# [Source text]

=== Section Start ===

Population (2024-12-31)
- • Total: 3,757
- • Density: 17.88/km^{2} (46.31/sq mi)
- Time zone: UTC+01:00 (CET)
- • Summer (DST): UTC+02:00 (CEST)
- Postal codes: 15913
- Dialling codes: 035471
- Vehicle registration: LDS
- Website: www.maerkische-heide.de

= Märkische Heide =

Municipality in Brandenburg, Germany

Märkische Heide (German) or Markojska Góla (Lower Sorbian) is a municipality in the district of Dahme-Spreewald in Brandenburg in Germany.

On 26 October 2003, the municipality of Märkische Heide was formed by merging 17 municipalities: Alt-Schadow, Biebersdorf, Dollgen, Dürrenhofe, Glietz, Gröditsch, Groß Leine, Groß Leuthen, Hohenbrück-Neu Schadow, Klein Leine, Krugau, Kuschkow, Leibchel, Plattkow, Pretschen, Schuhle-Wiese and Wittmannsdorf-Bückchen.

Parts of the municipality are in the Sorbian settlement area; in those areas, the German and Lower Sorbian languages have equal status. Markojska Góla is the northernmost part of the surviving settlement regions.

=== Section End ===

# [What the exercise asks]
Translate this sentence from the text on Märkische Heide into Spanish: "Markojska Góla is the northernmost part of the surviving settlement regions." The records have no role in this exercise.

# [Material shown]
=== Section Start ===

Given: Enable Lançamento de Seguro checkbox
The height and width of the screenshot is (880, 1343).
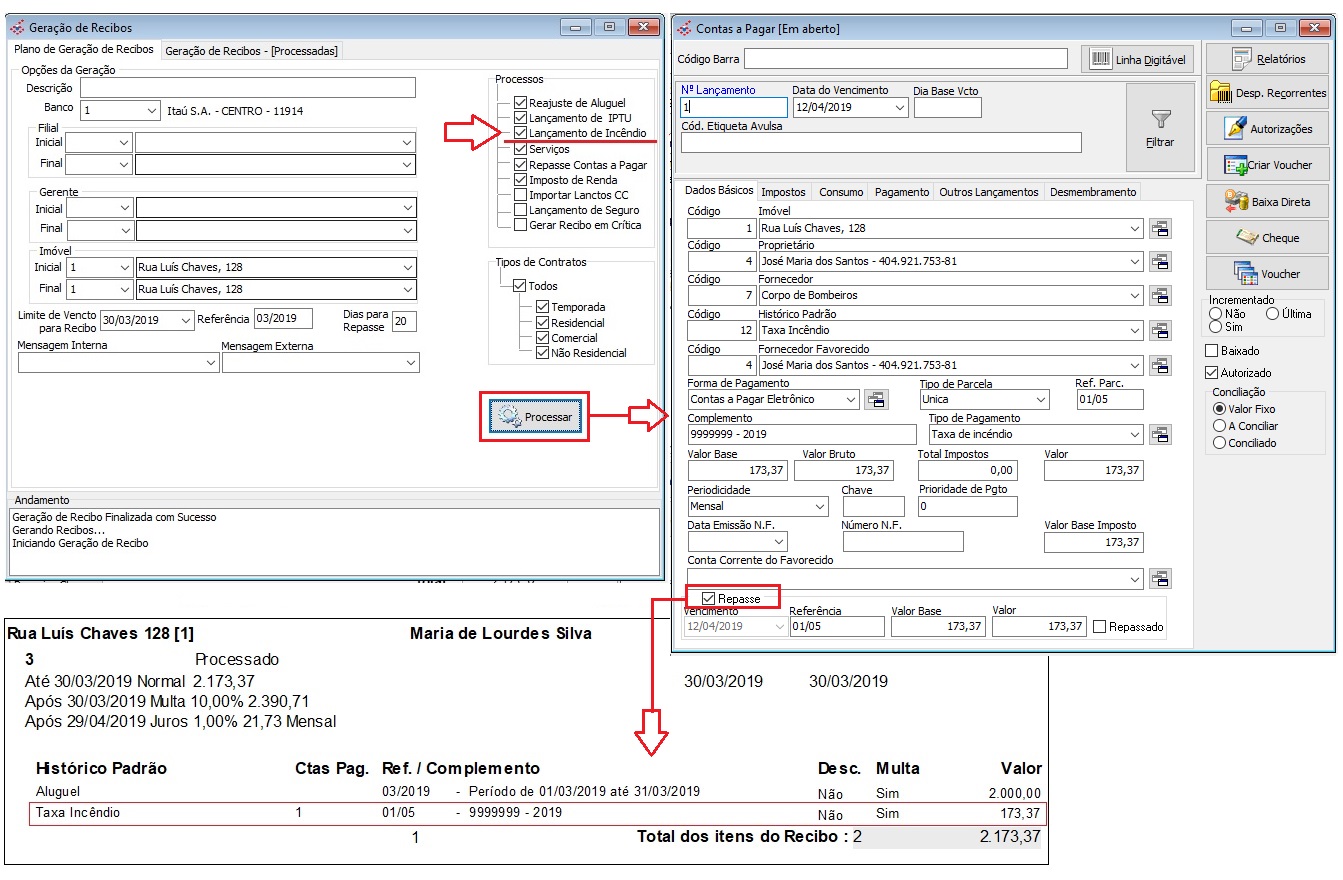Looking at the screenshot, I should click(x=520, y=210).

=== Section End ===
=== Section Start ===

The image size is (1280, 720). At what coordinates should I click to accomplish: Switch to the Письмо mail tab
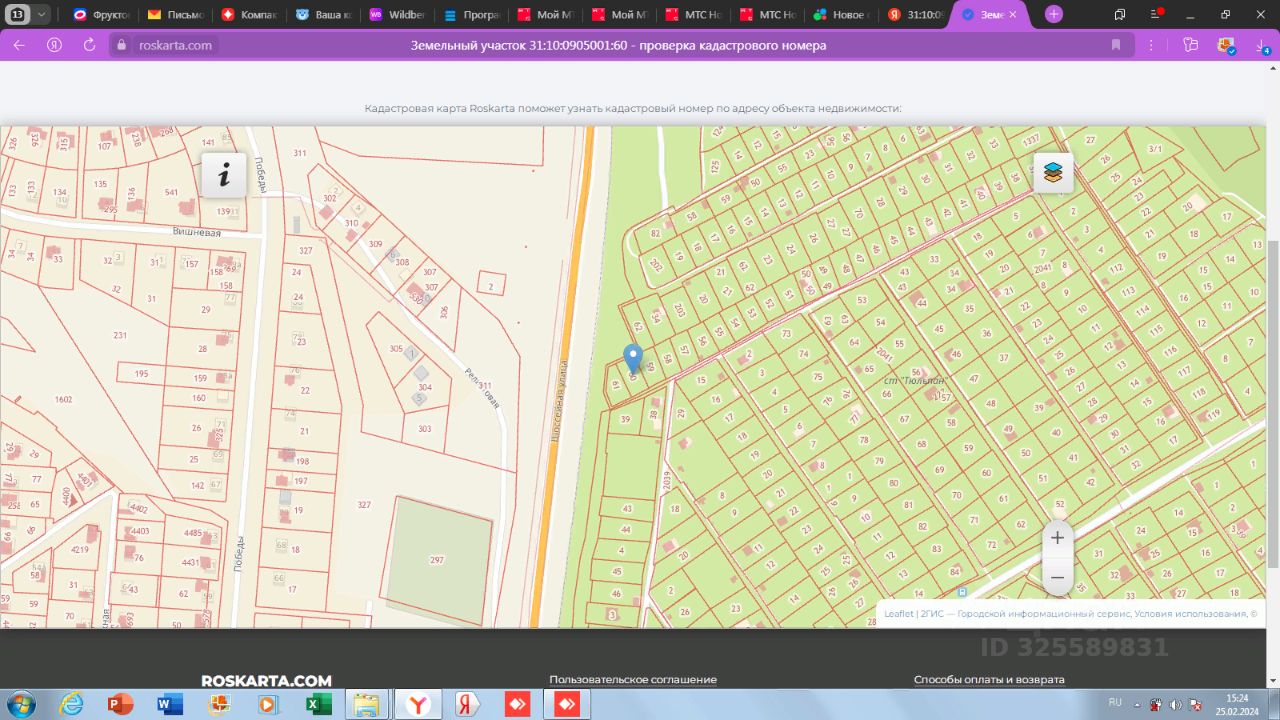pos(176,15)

=== Section End ===

# [Output]
Markojska Góla es la parte más septentrional de las regiones de asentamiento que se conservan.